Life in the Pilbara, one of the more desolate and inhospitable areas on earth , is lonely indeed. More than anything else, this ochertinted slab of outback reflects the vastness and harshness of Australia -- a country the size of the United States (minus Alaska) but with only 14.7 million people.
A sense of isolation permeates much of the national character and is mirrored in everything from its defense policies to its art. But perhaps nowhere is the feeling stronger than in remote areas of Western Australia -- an area bigger than Alaska, Texas, and New Mexico combined, with 1.3 million people.
From Tom Price it is 400 miles to the nearest city, Perth. It takes four to five hours to drive to Port Hedland on the coast -- all the way over rough dirt roads.
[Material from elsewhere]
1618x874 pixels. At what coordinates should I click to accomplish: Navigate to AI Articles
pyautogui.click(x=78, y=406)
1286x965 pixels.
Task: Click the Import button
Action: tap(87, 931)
When making the journey, many residents carry three spare tires. "We live in a cocoon here," says Roger Nancarrow, incoming head of the local Lions Club. "It's a long way from reality."
It is frontier-style living with draglines and dump trucks instead of cattle and covered wagons. The people are part of a brawny breed of workers, usually in soiled shirts and steel-toed boots, who help make Australia the world's largest exporter of iron one.
Tom Price, a snug little community covered with a veneer of red dust, is one of a handful of mining towns in the rugged Pilbara which draws laborers from all over the world. Some come for the adventure of the outback, others for the pay. Mr. Sillirs moved here two years ago from a comfortable Melbourne suburb just to "try something different."
An average worker might pull down $17,000 (Australian) to $20,000 a year. At noon in the cavernous mess hall near the Mt. Tom Price mine, Geoff Houghton plays a few hands of euchre before returning to work."You couldn't really call it a pioneering existence here," says the shovel operator, with a two-day beard and mutton-chop sideburns. "But you have to have a little of the pioneering spirit to make it."
One reason is the heat. Couched near the Tropic of Capricorn, Tom Price frequently simmers in 110 degree F. temperatures. On certain days some say the rocks become so hot that you can blister your feet right through shoes.
Yet, amid all the sweat and toil there is a touch of civility. Tom Price has a library, recreation club, three schools, and several sports fields, not to mention a gravel golf course. Some 28 gardeners nurse the clusters of purple bougainvillea and orange chrysanthemums scattered around town.
For the shopper, there is a food market, bank, airline office, and chemist (drugstore). Other merchants include the Clip 'n Curl, Uncle Tom's Cabin, and the Hard Rock Cafe. Bill Warden sells "life and all insurances."